===== Extracted data
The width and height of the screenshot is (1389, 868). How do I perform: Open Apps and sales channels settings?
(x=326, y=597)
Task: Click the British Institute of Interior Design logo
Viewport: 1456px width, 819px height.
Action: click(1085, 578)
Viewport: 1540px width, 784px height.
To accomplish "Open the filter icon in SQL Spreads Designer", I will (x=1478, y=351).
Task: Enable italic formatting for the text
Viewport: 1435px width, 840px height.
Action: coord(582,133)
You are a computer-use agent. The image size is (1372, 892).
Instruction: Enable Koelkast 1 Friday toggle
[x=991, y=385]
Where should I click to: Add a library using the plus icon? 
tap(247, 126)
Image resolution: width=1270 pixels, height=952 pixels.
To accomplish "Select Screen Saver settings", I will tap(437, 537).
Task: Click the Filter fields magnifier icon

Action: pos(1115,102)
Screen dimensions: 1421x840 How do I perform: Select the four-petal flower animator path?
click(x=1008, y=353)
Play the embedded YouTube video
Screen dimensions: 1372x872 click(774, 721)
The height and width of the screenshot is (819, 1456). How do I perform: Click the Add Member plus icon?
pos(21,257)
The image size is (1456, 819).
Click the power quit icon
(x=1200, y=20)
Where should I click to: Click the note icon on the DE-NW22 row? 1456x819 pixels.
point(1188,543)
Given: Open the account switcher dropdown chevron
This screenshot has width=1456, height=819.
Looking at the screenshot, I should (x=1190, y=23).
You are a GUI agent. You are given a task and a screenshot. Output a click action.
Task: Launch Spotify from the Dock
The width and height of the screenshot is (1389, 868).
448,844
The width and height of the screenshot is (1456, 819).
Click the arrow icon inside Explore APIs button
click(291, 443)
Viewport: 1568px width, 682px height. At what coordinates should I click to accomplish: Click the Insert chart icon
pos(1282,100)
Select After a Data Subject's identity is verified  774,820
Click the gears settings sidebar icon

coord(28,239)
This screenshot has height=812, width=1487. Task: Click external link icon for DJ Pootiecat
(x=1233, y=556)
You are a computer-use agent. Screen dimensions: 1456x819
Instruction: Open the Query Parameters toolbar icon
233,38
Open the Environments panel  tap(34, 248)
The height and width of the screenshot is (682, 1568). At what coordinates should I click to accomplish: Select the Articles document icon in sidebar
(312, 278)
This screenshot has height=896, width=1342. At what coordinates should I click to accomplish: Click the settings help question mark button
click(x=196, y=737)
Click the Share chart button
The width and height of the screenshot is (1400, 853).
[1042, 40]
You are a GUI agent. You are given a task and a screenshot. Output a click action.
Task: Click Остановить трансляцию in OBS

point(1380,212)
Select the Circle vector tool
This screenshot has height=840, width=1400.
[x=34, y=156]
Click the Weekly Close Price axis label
==========
Exercise
All of the material above should be restated verbatim.

Result for this task
The width and height of the screenshot is (1389, 868). How do I perform: Open Apps and sales channels settings?
(x=326, y=597)
Task: Click the British Institute of Interior Design logo
Viewport: 1456px width, 819px height.
Action: click(1085, 578)
Viewport: 1540px width, 784px height.
To accomplish "Open the filter icon in SQL Spreads Designer", I will (x=1478, y=351).
Task: Enable italic formatting for the text
Viewport: 1435px width, 840px height.
Action: coord(582,133)
You are a computer-use agent. The image size is (1372, 892).
Instruction: Enable Koelkast 1 Friday toggle
[x=991, y=385]
Where should I click to: Add a library using the plus icon? 
tap(247, 126)
Image resolution: width=1270 pixels, height=952 pixels.
To accomplish "Select Screen Saver settings", I will tap(437, 537).
Task: Click the Filter fields magnifier icon

Action: pos(1115,102)
Screen dimensions: 1421x840 How do I perform: Select the four-petal flower animator path?
click(x=1008, y=353)
Play the embedded YouTube video
Screen dimensions: 1372x872 click(774, 721)
The height and width of the screenshot is (819, 1456). How do I perform: Click the Add Member plus icon?
pos(21,257)
The image size is (1456, 819).
Click the power quit icon
(x=1200, y=20)
Where should I click to: Click the note icon on the DE-NW22 row? 1456x819 pixels.
point(1188,543)
Given: Open the account switcher dropdown chevron
This screenshot has width=1456, height=819.
Looking at the screenshot, I should (x=1190, y=23).
You are a GUI agent. You are given a task and a screenshot. Output a click action.
Task: Launch Spotify from the Dock
The width and height of the screenshot is (1389, 868).
448,844
The width and height of the screenshot is (1456, 819).
Click the arrow icon inside Explore APIs button
click(291, 443)
Viewport: 1568px width, 682px height. At what coordinates should I click to accomplish: Click the Insert chart icon
pos(1282,100)
Select After a Data Subject's identity is verified  774,820
Click the gears settings sidebar icon

coord(28,239)
This screenshot has height=812, width=1487. Task: Click external link icon for DJ Pootiecat
(x=1233, y=556)
You are a computer-use agent. Screen dimensions: 1456x819
Instruction: Open the Query Parameters toolbar icon
233,38
Open the Environments panel  tap(34, 248)
The height and width of the screenshot is (682, 1568). At what coordinates should I click to accomplish: Select the Articles document icon in sidebar
(312, 278)
This screenshot has height=896, width=1342. At what coordinates should I click to accomplish: Click the settings help question mark button
click(x=196, y=737)
Click the Share chart button
The width and height of the screenshot is (1400, 853).
[1042, 40]
You are a GUI agent. You are given a task and a screenshot. Output a click action.
Task: Click Остановить трансляцию in OBS

point(1380,212)
Select the Circle vector tool
This screenshot has height=840, width=1400.
[x=34, y=156]
Click the Weekly Close Price axis label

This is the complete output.